You are asking the wrong question. And the quality of the gambit. And the strength of the players. Chess is chess, and we like to name things. But it always boils down to the true evaluation of the position for computer chess.
1. For strong human players. Knowing the correct line of play is everything to refute a bad gambit. If you don't know the correct line to refute a gambit or a bad gambit. This will result in a loss for even the best players. That is why gambits are played. You are hoping the other human player does not know the correct line of play. We are playing for tricks.
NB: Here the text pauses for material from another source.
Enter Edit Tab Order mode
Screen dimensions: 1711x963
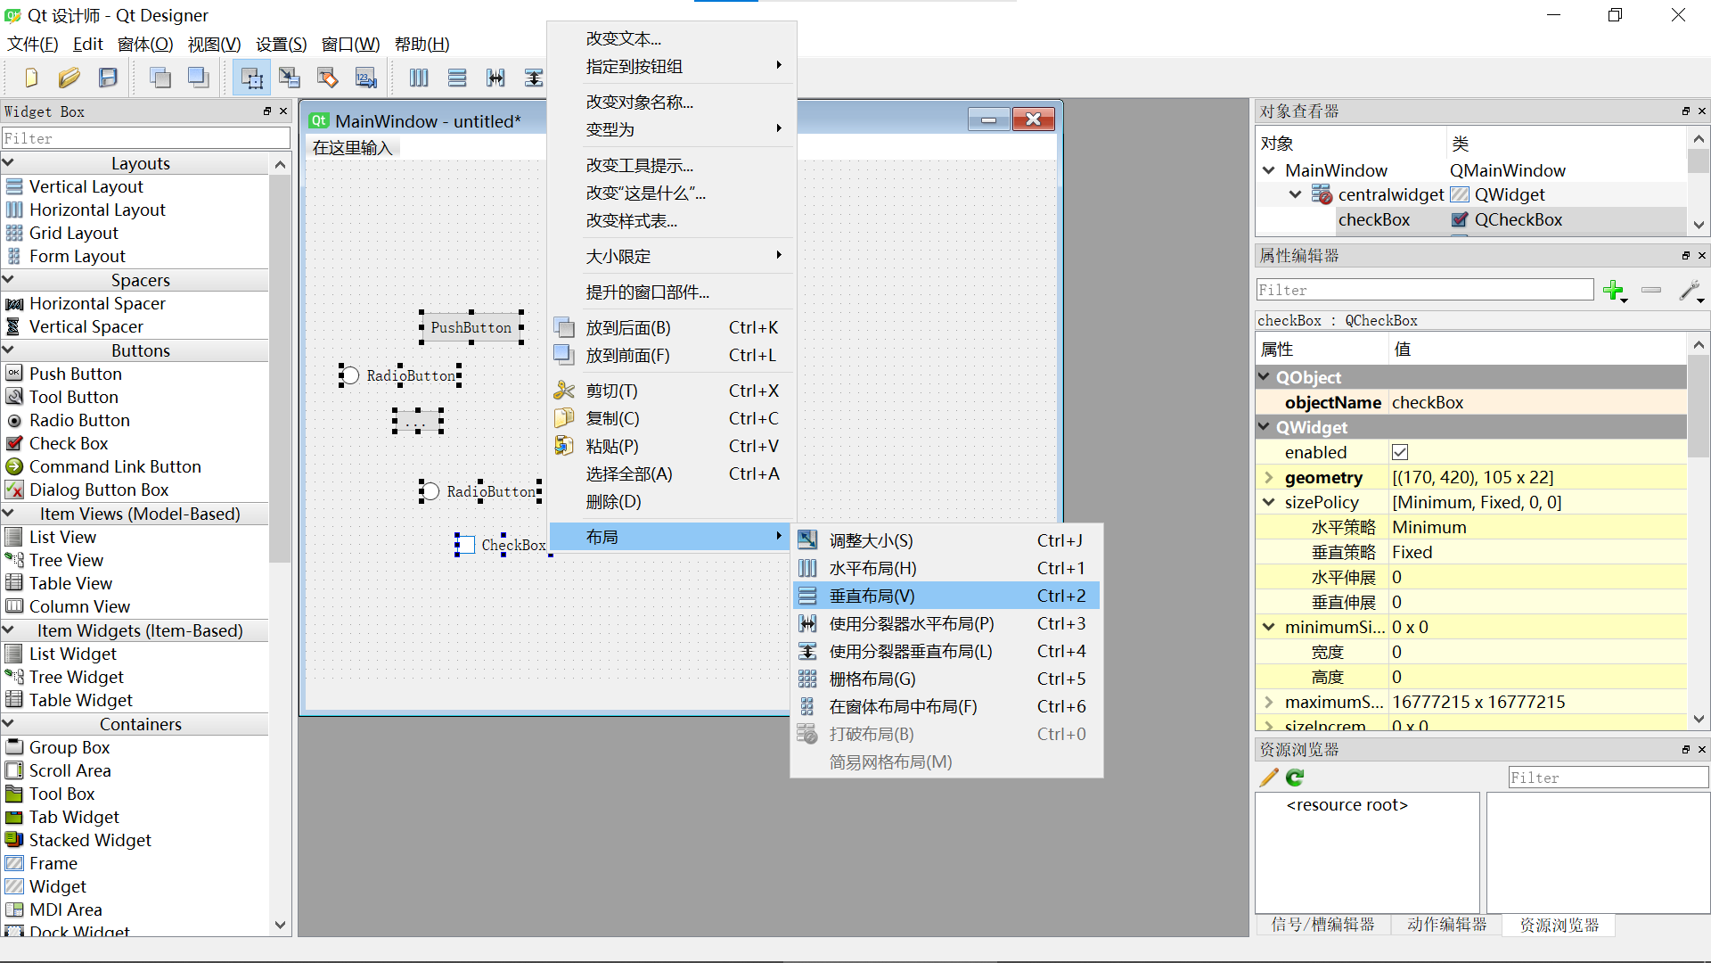365,78
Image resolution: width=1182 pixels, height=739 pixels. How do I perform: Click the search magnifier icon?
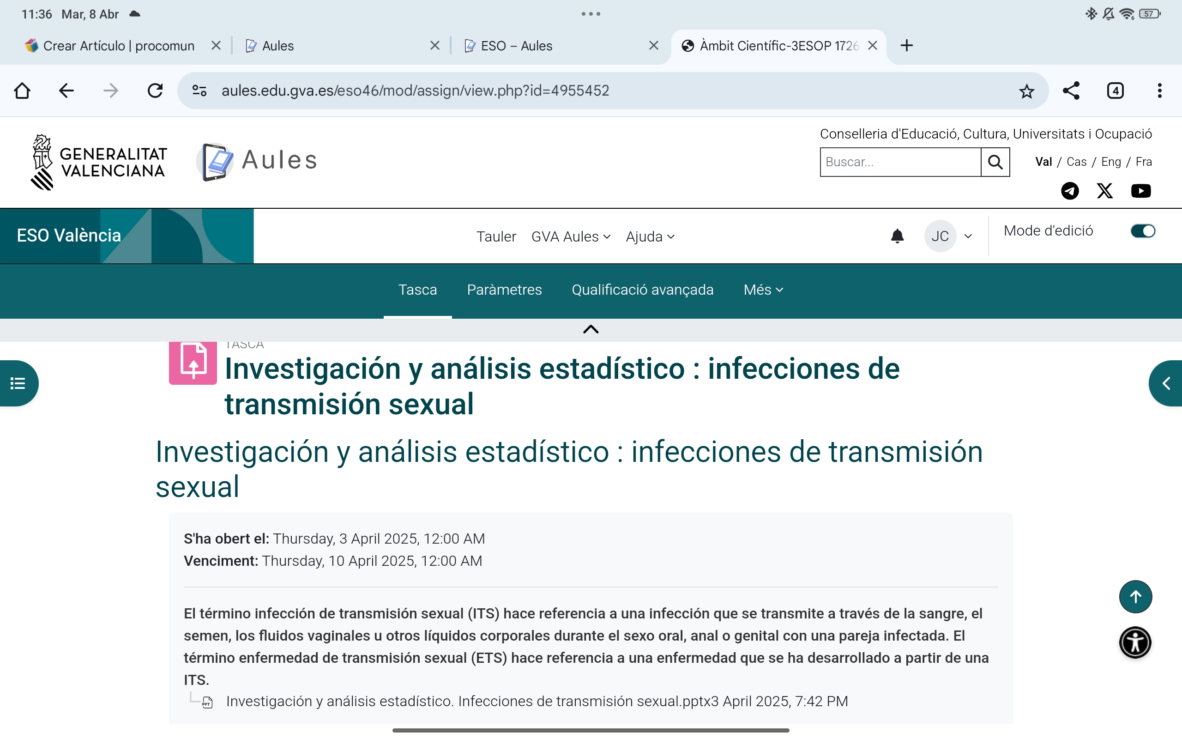(995, 162)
2. Again for computers. The question comes down to the Elo difference of the programs. And the quality of the gambit. Again we are lumping all gambit together. The true evaluation is everything. Stockfish for example being the best computer play. Has the strength to draw, and outplay other engines. Because most engine are weaker.
3. Generally the best strongest engines, with the fastest tactics will perform better in gambit openings. This is why I was not shocked to see Lc0 perform poorly. As with Lc0, it only knows wins, losses and draws. And knows nothing of resistance. Meaning if it sees it is losing. It will not play moves to prolong the game. And can play stupidly in such positions.
For computer chess the quality of the gambits matter, and the Elo difference of the engines. For humans it comes down to if the human knows the gambit, and the correct line of play.
But not all gambits are of the same quality!